Paper on tDCS, brain metabolites, and fibromyalgia
Arthritis Rheumatol. 2015 Feb;67(2):576-81.
Excitatory and inhibitory brain metabolites as targets of motor cortex transcranial direct current stimulation therapy and predictors of its efficacy in fibromyalgia.
Foerster BR, Nascimento TD, DeBoer M, Bender MA, Rice IC, Truong DQ, Bikson M, Clauw DJ, Zubieta JK, Harris RE, DaSilva AF.
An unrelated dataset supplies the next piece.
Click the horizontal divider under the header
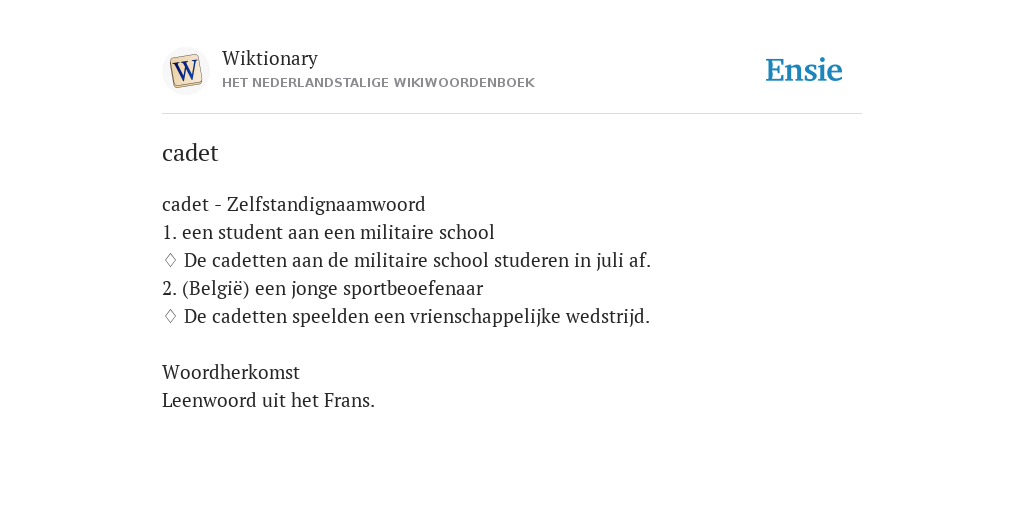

Abstract: OBJECTIVE: Transcranial direct current stimulation (tDCS) has been shown to improve pain symptoms in fibromyalgia (FM), a central pain syndrome whose underlying mechanisms are not well understood. This study was undertaken to explore the neurochemical action of tDCS in the brain of patients with FM, using proton magnetic resonance spectroscopy (1H-MRS). METHODS: Twelve patients with FM underwent sham tDCS over the left motor cortex (anode placement) and contralateral supraorbital cortex (cathode placement) for 5 consecutive days, followed by a 7-day washout period and then active tDCS for 5 consecutive days. Clinical pain assessment and 1H-MRS testing were performed at baseline, the week following the sham tDCS trial, and the week following the active tDCS trial. RESULTS: Clinical pain scores decreased significantly between the baseline and active tDCS time points (P = 0.04). Levels of glutamate + glutamine (Glx) in the anterior cingulate were significantly lower at the post–active tDCS assessment compared with the post–sham tDCS assessment (P = 0.013), and the decrease in Glx levels in the thalami between these time points approached significance (P = 0.056). From baseline to the post–sham tDCS assessment, levels of N-acetylaspartate (NAA) in the posterior insula increased significantly (P = 0.015). There was a trend toward increased levels of γ-aminobutyric acid (GABA) in the anterior insula after active tDCS, compared with baseline (P = 0.064). Baseline anterior cingulate Glx levels correlated significantly with changes in pain score, both for the time period from baseline to sham tDCS (β1 = 1.31, P < 0.001) and for the time period from baseline to active tDCS (β1= 1.87, P < 0.001). CONCLUSION: The present findings suggest that GABA, Glx, and NAA play an important role in the pathophysiology of FM and its modulation by tDCS.